Pola makan punya pengaruh besar pada kondisi kesehatan. Jika makanan yang dikonsumsi tidak mampu memenuhi kebutuhan nutrisi tubuh, kesehatan bisa terganggu. Mengkonsumsi makanan tertentu secara berlebihan juga punya dampak yang tidak kalah serius. Agar tidak terjebak pada pola makan yang tidak sehat, Anda harus tahu makanan pemicu darah tinggi.
Mengutip dari beberapa sumber, berikut adalah beberapa makanan yang dapat memicu darah tinggi.
1. Makanan Tinggi Gula
Semua makanan yang tinggi gula pada dasarnya tidak bagus untuk kesehatan. Gula tambahan sendiri sebenarnya memang tidak dianjurkan untuk dikonsumsi dalam jumlah banyak.
Menurut anjuran WHO, maksimal konsumsi gula harian adalah 12 sendok teh untuk orang dewasa. Untuk anak-anak hingga dewasa angkanya bahkan lebih rendah lagi, yakni 6 sendok teh. Terlalu sering mengkonsumsi makanan atau minuman tinggi gula bisa meningkatkan kadar gula dalam darah.
Kalorinya sangat tinggi. Jika tidak dibatasi, tekanan darah bisa meningkat signifikan. Mengidentifikasi makanan tinggi gula sebenarnya tidak sulit. Jika makanan tersebut punya rasa manis yang kuat, hampir bisa dipastikan kadar gulanya tinggi. Selain itu, makanan seperti nasi putih, roti putih dan aneka kue umumnya juga banyak mengandung gula.
2. Makanan yang Banyak Mengandung Garam
Makanan yang tinggi garam bisa sama berbahayanya dengan makanan tinggi gula. Terlalu banyak mengkonsumsi makanan yang banyak mengandung garam bisa menarik air ke dalam pembuluh darah.

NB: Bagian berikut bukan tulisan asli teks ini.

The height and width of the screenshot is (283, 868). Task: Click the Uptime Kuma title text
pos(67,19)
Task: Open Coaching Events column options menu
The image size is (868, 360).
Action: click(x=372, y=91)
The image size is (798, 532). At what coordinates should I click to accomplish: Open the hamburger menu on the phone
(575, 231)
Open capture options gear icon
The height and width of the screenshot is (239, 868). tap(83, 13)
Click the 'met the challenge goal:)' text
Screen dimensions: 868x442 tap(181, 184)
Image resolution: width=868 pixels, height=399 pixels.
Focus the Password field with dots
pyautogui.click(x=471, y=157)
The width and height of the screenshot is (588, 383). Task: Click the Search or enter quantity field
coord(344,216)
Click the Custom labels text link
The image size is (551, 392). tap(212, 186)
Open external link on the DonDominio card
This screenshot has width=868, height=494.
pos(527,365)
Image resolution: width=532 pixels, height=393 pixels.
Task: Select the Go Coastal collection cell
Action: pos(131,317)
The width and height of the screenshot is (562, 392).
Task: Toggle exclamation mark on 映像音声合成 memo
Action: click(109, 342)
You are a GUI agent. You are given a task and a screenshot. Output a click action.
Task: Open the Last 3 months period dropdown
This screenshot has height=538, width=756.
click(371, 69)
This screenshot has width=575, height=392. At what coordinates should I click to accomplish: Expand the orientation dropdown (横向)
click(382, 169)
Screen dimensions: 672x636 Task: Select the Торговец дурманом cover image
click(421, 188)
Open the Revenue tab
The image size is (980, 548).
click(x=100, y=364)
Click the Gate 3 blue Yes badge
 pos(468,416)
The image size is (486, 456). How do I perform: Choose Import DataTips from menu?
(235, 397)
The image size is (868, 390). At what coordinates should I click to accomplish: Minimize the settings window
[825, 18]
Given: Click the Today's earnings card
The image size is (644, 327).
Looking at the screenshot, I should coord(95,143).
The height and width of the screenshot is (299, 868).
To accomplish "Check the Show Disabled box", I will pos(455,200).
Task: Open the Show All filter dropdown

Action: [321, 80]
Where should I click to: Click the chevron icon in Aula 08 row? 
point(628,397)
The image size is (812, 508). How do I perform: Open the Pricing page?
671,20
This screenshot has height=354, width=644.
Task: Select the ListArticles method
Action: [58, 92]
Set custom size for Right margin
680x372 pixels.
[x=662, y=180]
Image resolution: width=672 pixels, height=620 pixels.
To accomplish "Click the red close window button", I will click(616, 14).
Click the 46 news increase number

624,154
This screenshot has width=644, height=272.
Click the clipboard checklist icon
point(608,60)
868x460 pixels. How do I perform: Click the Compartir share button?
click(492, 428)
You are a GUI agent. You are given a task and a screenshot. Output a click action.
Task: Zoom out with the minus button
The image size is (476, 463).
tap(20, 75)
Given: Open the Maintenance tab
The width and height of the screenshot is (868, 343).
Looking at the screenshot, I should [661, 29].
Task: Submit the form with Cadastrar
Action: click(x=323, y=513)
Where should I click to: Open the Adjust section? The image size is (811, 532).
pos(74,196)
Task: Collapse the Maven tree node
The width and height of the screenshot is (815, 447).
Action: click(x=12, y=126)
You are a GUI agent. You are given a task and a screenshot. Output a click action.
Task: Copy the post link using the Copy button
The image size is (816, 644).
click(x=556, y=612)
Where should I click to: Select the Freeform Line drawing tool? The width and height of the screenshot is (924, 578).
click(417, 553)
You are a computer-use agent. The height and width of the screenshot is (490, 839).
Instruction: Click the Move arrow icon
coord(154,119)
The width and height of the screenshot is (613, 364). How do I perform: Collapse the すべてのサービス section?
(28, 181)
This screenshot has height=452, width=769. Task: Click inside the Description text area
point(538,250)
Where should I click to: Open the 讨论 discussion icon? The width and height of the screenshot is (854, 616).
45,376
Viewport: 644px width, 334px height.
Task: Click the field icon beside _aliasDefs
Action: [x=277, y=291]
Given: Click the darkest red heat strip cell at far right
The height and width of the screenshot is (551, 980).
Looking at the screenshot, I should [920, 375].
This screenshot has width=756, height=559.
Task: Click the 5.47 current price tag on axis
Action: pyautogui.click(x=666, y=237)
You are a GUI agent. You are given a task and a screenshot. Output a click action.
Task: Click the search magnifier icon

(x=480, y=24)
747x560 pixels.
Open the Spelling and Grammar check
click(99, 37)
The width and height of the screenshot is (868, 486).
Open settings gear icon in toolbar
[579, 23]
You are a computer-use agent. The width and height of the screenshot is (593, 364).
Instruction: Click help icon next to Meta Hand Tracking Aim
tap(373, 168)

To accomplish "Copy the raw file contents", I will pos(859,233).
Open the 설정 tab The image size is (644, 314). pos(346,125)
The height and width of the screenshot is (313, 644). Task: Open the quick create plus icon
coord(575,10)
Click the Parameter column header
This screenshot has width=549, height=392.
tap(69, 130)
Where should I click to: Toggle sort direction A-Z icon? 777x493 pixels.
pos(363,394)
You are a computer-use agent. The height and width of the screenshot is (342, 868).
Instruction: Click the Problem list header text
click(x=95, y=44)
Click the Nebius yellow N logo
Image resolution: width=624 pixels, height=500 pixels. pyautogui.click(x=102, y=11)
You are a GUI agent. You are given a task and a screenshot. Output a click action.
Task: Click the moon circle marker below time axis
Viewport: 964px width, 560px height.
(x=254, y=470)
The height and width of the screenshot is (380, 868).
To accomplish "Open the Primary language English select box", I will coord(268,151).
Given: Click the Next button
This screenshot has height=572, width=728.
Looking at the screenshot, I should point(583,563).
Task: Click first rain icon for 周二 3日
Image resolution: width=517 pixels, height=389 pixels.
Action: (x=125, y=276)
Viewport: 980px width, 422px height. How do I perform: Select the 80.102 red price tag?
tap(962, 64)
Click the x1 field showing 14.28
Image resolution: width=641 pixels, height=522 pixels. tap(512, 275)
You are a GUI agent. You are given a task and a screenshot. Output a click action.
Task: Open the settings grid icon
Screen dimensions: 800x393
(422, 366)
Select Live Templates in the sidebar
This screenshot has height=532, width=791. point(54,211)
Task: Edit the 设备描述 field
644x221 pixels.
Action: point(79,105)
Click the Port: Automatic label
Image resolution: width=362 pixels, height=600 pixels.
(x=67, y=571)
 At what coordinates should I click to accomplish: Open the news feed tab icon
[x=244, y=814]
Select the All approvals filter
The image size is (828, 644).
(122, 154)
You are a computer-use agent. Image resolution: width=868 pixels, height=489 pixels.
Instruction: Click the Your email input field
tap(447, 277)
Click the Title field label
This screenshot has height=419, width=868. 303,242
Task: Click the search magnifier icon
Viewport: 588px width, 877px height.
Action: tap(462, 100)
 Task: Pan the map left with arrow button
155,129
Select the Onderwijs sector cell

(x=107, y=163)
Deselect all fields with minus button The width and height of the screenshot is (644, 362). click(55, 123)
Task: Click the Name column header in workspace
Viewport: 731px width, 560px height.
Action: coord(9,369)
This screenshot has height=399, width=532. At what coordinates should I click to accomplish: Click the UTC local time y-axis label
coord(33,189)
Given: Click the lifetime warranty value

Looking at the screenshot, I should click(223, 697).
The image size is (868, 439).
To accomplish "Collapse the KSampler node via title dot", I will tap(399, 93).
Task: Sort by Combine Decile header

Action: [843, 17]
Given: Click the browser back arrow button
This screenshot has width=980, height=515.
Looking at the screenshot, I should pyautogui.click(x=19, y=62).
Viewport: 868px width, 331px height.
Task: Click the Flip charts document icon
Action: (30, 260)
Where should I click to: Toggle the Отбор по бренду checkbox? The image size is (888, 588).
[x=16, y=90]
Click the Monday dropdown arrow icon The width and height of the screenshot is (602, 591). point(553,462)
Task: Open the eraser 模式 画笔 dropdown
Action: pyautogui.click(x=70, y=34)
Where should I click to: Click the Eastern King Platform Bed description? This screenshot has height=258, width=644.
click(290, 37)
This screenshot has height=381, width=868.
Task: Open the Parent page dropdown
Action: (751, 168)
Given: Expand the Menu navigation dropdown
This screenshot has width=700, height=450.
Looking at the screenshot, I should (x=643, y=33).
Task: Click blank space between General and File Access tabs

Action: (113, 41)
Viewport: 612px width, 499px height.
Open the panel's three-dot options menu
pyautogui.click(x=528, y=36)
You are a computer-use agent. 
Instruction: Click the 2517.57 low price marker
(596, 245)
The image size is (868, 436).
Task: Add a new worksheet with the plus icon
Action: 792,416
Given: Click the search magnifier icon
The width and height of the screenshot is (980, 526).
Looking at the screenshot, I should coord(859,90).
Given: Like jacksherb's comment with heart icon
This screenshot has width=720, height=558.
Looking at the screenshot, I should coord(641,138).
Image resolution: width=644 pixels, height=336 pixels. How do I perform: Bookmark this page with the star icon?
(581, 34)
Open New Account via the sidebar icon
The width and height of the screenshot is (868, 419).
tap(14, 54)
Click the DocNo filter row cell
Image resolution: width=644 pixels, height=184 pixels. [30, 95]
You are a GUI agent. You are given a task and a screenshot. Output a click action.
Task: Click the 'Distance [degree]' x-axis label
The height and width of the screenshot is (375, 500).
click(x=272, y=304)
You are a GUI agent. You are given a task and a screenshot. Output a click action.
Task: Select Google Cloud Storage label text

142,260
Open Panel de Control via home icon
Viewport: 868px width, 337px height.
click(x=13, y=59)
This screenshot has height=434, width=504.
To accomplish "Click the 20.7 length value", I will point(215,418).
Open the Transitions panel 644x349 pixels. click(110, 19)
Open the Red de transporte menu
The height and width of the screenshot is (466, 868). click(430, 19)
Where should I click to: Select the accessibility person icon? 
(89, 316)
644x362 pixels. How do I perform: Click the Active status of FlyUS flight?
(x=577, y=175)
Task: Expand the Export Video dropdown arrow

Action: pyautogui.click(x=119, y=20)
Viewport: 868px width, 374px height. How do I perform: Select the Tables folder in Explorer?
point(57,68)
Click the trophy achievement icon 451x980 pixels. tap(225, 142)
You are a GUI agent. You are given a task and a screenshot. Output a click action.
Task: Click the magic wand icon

Volume darah yang mengalir jadi meningkat. Akibatnya, tekanan darah juga turut meningkat. Menurut American Heart Association, konsumsi garam sebaiknya tidak boleh melebihi 2.300 mg dalam satu hari.
Angka tersebut setara dengan satu sendok teh garam. Namun untuk orang-orang yang berisiko hipertensi, batasannya lebih rendah, yakni di angka 1.500 mg per hari. Makanan tinggi garam sendiri biasanya dijumpai pada snack kemasan, makanan kaleng dan makanan olahan.
Jadi kalau ingin makan camilan atau makanan olahan, jangan lupa perhatikan kandungan gizinya. Pastikan kadar garamnya tidak terlalu tinggi. Selain itu perhatikan juga kadar sodium klorida, MSG, NaCl, baking powder atau disodium fosfat di dalamnya tidak terlalu tinggi.
3. Makanan Berlemak
Gorengan dan makanan yang digoreng adalah contoh lain dari makanan penyebab tensi tinggi yang juga patut diwaspadai. Makanan yang digoreng banyak mengandung lemak jenuh. Jenis lemak ini juga turut bertanggung jawab menyebabkan kadar kolesterol melonjak. Kolesterol sebenarnya dibutuhkan oleh tubuh untuk menjaga kesehatan sel tubuh dan membentuk hormon tertentu.